▶ [Instructions to follow]: Only certain lines below are wanted: those starting at the line containing "Поиск в форуме (979, 148)" and ending at the line containing "Dash Cams (654, 2327)", both included, each retyped exactly.

(Saved entries)
-- Opening Marker --
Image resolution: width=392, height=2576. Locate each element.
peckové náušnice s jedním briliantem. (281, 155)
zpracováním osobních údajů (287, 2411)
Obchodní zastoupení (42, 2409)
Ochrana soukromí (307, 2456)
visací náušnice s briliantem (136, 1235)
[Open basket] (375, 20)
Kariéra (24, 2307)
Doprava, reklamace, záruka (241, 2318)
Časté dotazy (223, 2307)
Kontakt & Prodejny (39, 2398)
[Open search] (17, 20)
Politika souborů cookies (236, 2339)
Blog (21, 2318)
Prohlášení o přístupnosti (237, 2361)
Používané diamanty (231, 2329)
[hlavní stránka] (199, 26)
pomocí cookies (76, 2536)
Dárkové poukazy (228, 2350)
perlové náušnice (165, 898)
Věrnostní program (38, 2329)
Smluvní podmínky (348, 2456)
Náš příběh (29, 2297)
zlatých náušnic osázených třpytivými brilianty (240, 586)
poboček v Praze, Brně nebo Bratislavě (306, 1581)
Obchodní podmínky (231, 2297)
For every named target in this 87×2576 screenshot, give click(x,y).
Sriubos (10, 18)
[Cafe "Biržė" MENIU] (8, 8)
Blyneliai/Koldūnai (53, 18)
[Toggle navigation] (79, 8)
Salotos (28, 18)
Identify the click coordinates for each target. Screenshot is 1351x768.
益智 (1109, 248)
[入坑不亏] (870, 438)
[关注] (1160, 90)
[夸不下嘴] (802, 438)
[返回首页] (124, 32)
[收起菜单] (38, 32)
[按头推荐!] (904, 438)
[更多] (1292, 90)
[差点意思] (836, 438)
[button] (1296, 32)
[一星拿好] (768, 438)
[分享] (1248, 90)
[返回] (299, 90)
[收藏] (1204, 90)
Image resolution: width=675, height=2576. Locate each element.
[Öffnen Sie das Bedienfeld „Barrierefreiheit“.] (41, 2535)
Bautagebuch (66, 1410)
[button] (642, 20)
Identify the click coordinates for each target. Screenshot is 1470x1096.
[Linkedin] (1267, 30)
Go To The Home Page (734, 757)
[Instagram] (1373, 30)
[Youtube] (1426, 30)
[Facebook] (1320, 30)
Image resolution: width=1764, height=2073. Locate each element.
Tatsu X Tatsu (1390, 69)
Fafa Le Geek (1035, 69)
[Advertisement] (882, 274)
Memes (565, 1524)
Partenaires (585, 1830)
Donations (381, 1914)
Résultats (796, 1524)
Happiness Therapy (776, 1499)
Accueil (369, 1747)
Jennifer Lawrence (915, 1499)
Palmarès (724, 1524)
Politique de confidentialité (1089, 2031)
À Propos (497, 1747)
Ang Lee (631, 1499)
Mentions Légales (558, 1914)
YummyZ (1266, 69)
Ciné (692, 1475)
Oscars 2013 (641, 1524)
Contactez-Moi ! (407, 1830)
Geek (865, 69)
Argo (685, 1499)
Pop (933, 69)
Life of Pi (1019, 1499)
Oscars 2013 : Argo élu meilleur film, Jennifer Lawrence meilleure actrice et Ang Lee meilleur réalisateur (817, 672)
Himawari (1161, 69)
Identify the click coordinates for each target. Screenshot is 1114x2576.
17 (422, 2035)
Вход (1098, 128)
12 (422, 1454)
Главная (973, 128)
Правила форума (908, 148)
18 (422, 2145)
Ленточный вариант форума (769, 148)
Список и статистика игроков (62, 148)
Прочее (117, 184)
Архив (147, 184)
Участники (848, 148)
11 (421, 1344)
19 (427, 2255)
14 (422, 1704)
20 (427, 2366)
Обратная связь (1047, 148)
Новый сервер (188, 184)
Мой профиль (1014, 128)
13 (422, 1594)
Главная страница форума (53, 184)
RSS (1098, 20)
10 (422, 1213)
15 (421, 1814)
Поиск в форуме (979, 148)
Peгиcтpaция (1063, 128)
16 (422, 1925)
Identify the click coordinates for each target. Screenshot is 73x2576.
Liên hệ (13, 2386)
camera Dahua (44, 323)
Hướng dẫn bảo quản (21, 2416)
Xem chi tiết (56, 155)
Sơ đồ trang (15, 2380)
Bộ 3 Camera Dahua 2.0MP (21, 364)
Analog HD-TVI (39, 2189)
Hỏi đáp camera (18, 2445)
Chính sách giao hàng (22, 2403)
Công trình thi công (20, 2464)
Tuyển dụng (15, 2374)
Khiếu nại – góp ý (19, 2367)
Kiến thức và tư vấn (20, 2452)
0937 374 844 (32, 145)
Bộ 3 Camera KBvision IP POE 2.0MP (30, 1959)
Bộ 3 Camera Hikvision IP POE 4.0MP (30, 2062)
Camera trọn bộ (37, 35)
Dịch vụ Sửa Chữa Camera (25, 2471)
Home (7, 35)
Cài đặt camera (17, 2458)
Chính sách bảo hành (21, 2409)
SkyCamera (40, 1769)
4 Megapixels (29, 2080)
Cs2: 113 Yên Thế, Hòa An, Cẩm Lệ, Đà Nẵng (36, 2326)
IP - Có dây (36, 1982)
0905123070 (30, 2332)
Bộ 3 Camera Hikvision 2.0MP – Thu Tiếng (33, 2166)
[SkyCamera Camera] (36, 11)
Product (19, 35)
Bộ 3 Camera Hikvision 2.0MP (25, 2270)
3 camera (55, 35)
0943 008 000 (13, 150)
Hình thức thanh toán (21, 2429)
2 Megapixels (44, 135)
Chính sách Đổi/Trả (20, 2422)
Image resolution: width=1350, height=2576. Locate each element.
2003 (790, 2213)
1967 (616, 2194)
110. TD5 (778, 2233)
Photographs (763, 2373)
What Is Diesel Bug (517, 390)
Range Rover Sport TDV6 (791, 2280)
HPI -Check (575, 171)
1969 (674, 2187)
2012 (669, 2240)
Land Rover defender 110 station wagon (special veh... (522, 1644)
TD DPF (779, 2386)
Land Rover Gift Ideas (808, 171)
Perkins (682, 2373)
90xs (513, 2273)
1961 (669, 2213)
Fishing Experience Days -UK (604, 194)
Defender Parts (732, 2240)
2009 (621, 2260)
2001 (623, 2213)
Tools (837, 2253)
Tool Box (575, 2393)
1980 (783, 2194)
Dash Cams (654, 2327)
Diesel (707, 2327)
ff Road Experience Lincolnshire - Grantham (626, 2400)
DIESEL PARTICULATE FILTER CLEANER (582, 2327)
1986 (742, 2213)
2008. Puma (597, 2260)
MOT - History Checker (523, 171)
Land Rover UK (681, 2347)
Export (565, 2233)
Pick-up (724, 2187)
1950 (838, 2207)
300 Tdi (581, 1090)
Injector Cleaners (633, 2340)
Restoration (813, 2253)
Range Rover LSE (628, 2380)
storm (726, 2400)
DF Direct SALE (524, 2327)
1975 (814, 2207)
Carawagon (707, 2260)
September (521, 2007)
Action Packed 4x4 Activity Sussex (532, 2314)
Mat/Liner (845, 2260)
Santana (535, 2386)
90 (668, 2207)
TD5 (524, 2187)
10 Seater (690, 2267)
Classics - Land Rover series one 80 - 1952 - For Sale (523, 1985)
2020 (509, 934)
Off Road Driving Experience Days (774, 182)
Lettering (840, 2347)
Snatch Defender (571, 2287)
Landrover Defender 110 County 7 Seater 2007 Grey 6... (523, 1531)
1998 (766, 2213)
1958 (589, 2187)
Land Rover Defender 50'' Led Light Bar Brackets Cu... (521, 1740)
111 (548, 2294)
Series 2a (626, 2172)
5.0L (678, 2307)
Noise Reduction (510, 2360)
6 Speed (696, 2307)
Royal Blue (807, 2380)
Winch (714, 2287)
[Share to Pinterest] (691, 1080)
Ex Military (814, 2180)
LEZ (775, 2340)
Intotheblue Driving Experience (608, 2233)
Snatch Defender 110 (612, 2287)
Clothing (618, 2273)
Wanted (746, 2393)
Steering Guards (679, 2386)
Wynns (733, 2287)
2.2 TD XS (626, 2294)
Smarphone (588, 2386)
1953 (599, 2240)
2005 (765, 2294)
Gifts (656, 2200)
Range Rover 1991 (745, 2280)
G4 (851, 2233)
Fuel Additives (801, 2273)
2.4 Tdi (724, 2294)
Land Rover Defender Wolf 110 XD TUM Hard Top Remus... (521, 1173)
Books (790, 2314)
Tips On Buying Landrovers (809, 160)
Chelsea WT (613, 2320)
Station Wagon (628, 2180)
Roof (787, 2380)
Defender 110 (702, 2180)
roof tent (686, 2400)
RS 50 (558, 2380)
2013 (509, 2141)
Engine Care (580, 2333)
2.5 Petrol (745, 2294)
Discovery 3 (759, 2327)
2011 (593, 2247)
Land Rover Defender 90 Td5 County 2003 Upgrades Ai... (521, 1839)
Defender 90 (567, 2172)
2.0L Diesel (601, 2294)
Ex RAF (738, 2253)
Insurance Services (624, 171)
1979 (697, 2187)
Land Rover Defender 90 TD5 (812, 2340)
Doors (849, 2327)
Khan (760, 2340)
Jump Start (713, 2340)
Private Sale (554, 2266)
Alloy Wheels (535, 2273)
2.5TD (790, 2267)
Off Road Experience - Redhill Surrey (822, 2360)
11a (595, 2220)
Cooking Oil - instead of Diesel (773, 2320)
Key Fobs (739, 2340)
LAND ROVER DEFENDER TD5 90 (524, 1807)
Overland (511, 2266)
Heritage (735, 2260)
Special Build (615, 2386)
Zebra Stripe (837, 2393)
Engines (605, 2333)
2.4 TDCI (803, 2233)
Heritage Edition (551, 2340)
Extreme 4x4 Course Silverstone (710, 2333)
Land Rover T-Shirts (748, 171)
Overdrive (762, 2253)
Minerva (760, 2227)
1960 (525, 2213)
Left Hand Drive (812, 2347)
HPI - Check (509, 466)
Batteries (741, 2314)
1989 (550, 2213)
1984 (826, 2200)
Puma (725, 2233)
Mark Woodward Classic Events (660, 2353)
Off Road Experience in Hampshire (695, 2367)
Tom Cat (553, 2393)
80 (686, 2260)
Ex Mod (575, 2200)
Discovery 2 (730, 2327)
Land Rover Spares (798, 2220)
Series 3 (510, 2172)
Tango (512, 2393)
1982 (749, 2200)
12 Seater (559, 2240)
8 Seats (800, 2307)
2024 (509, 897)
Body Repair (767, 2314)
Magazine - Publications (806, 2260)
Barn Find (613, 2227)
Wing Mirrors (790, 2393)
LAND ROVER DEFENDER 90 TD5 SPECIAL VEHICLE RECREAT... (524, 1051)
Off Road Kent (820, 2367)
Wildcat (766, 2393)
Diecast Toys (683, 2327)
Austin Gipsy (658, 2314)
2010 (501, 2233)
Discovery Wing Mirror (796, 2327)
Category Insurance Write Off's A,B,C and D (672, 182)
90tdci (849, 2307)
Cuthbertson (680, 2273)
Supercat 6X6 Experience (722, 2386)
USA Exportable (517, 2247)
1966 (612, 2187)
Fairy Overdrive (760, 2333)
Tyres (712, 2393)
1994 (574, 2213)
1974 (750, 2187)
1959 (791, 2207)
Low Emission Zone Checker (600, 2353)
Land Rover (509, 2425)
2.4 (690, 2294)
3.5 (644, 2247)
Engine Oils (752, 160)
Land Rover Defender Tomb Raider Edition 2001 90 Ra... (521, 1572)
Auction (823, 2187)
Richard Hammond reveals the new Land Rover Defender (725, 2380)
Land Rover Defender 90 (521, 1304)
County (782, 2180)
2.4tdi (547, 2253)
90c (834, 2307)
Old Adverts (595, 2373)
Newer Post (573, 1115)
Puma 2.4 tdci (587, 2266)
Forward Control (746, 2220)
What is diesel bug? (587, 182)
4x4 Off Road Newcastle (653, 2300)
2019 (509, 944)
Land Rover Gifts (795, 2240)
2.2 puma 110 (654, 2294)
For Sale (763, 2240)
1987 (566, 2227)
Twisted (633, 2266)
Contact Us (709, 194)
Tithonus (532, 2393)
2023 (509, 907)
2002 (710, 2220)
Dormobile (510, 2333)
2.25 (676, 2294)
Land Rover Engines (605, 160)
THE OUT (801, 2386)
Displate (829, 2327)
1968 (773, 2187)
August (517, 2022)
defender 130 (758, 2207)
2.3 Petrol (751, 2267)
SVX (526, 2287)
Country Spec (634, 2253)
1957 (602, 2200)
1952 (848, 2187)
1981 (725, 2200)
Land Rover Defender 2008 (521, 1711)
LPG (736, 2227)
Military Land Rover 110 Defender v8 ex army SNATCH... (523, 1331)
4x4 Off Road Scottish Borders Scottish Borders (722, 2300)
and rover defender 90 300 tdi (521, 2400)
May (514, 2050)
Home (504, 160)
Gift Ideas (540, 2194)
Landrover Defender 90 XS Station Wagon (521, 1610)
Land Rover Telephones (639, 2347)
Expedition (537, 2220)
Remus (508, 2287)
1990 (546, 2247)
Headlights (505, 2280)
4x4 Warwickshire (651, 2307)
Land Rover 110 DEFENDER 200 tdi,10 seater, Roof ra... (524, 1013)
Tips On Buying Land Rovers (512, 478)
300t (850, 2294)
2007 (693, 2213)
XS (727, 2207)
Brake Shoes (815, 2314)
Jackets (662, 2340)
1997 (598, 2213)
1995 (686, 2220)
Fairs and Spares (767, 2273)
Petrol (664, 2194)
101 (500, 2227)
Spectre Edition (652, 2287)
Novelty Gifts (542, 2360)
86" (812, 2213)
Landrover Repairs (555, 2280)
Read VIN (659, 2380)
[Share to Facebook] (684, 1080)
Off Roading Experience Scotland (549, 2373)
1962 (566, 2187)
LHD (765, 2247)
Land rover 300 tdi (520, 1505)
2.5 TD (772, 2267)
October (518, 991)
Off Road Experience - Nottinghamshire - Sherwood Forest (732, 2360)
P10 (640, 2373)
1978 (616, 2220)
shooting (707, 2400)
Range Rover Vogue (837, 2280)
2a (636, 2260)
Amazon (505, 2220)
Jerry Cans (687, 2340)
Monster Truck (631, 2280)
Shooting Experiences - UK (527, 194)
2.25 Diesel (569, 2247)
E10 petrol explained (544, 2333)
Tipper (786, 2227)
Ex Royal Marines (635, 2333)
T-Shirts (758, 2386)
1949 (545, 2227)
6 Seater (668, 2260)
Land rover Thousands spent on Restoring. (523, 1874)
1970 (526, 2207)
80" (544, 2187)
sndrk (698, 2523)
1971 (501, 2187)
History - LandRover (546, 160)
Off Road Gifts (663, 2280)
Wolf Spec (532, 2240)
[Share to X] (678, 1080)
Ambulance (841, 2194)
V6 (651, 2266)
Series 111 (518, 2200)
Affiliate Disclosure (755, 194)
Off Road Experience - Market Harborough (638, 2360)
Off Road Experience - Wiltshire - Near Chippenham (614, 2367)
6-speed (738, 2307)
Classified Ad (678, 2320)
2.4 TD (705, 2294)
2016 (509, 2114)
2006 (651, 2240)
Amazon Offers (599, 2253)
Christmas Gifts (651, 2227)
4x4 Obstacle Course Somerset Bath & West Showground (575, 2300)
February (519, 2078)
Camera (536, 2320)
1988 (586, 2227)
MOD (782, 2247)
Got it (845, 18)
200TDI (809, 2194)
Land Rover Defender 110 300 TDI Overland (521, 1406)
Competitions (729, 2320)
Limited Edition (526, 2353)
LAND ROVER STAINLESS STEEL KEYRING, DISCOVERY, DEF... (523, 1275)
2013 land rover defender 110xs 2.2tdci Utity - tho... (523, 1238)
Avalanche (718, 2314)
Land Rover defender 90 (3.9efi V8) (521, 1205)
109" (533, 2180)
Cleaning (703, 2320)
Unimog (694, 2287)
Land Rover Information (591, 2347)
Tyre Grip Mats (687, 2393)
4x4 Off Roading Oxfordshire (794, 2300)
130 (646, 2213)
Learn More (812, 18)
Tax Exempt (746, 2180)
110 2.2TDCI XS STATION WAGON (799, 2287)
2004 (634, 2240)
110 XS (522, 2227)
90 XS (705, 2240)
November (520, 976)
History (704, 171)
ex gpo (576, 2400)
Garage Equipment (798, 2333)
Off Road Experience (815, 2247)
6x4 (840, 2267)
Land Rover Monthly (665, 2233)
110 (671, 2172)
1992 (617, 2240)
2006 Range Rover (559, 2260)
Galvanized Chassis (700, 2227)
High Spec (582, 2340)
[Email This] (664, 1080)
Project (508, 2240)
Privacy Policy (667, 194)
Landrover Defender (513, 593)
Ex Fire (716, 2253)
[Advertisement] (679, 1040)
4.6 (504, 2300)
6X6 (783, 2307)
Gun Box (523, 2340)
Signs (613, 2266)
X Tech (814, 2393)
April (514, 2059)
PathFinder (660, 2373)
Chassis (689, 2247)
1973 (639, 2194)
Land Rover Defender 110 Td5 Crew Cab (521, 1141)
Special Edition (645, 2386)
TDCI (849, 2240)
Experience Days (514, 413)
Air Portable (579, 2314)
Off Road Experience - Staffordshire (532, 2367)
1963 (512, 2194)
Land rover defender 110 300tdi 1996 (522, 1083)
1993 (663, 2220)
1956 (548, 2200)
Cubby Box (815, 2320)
-- Closing Marker --
▶ [Response to this exercise]:
Поиск в форуме (979, 148)
Peгиcтpaция (1063, 128)
16 (422, 1925)
Identify the click coordinates for each target. Screenshot is 73x2576.
Liên hệ (13, 2386)
camera Dahua (44, 323)
Hướng dẫn bảo quản (21, 2416)
Xem chi tiết (56, 155)
Sơ đồ trang (15, 2380)
Bộ 3 Camera Dahua 2.0MP (21, 364)
Analog HD-TVI (39, 2189)
Hỏi đáp camera (18, 2445)
Chính sách giao hàng (22, 2403)
Công trình thi công (20, 2464)
Tuyển dụng (15, 2374)
Khiếu nại – góp ý (19, 2367)
Kiến thức và tư vấn (20, 2452)
0937 374 844 (32, 145)
Bộ 3 Camera KBvision IP POE 2.0MP (30, 1959)
Bộ 3 Camera Hikvision IP POE 4.0MP (30, 2062)
Camera trọn bộ (37, 35)
Dịch vụ Sửa Chữa Camera (25, 2471)
Home (7, 35)
Cài đặt camera (17, 2458)
Chính sách bảo hành (21, 2409)
SkyCamera (40, 1769)
4 Megapixels (29, 2080)
Cs2: 113 Yên Thế, Hòa An, Cẩm Lệ, Đà Nẵng (36, 2326)
IP - Có dây (36, 1982)
0905123070 (30, 2332)
Bộ 3 Camera Hikvision 2.0MP – Thu Tiếng (33, 2166)
[SkyCamera Camera] (36, 11)
Product (19, 35)
Bộ 3 Camera Hikvision 2.0MP (25, 2270)
3 camera (55, 35)
0943 008 000 (13, 150)
Hình thức thanh toán (21, 2429)
2 Megapixels (44, 135)
Chính sách Đổi/Trả (20, 2422)
Image resolution: width=1350, height=2576. Locate each element.
2003 (790, 2213)
1967 (616, 2194)
110. TD5 (778, 2233)
Photographs (763, 2373)
What Is Diesel Bug (517, 390)
Range Rover Sport TDV6 (791, 2280)
HPI -Check (575, 171)
1969 (674, 2187)
2012 (669, 2240)
Land Rover defender 110 station wagon (special veh... (522, 1644)
TD DPF (779, 2386)
Land Rover Gift Ideas (808, 171)
Perkins (682, 2373)
90xs (513, 2273)
1961 (669, 2213)
Fishing Experience Days -UK (604, 194)
Defender Parts (732, 2240)
2009 (621, 2260)
2001 (623, 2213)
Tools (837, 2253)
Tool Box (575, 2393)
1980 (783, 2194)
Dash Cams (654, 2327)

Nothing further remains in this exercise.